To know someone who is nonverbal is to really connect in a way that few people on this earth are able to do.
I'm blessed and to convince myself that there is something WRONG with me for liking this, or for doing this work, or that I should pull back -- I think that might cut out the best part of me and the part that gives me the most joy.
But I know that it's not healthy to sit here and plan how to rearrange my great-uncle's room in the nursing home if I could just get to visit. It's not healthy to worry about the future of two little girls in separate group homes, both hours away from me, both totally beyond my reach, even if I did love them and care about them once. I have to untangle.
When I first went to counseling, it was because I couldn't separate myself from problems in my family -- my mom and stepdad were separating and I felt the need to fix it. John helped me learn to put up boundries there. But I think I have learned to withdraw from those closest to me that have the most power and instead I attach it to kids, who have the power to break my heart, but not totally devastate me. Moving on is part of the relationship with my kids and is built into everything I do. i have to explain to my 20 year old all the time that I'm her friend, but I'm also like a teacher. My job is to make sure she's okay without me. That "out" is built into the relationship.
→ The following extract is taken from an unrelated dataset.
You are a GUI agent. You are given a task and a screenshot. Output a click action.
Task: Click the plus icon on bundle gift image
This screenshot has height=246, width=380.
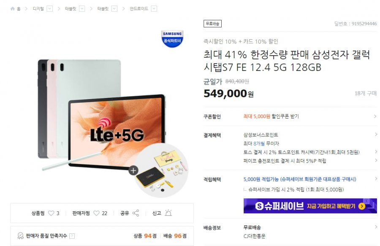click(133, 170)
But other relationships? Like, say, with my husband? The only out there is divorce or death, both options so heartbreaking that I can't wrap my head around them. So I have a distance between us. Same with sisters and mom and relatives. But my kids -- I can let them break my heart over and over and know that there's always another kid that will want me, another family that needs help. I'm in demand. I'm valued. I'm appreciated. I'm not someone that can be walked away from -- it's me that usually has to walk away. I'm not gonna lie and say that's not part of it. But it's sheer joy. It really is. It's like knowing something mysterious and wonderful and you try to convince the rest of the world of this and all they see is brokenness. Today, while the 12 year old cooled off and ran around the park, mismatched clothes, waving his hands in the air, making dolphin sounds, I felt sorry for all the people who stared and had no idea what a beautiful creature he is.
And des[ite all the things I'm scared of, that I get off on the power of it, or that I enjoy being wanted, that moment in the park reminds me that there is good in what I do and need not mistrust my motives so much.
If I can pull away long enough to write my book, I can help convince the world of the beauty of this kiddo, of all of them I've come in contact with. I just have to get this done.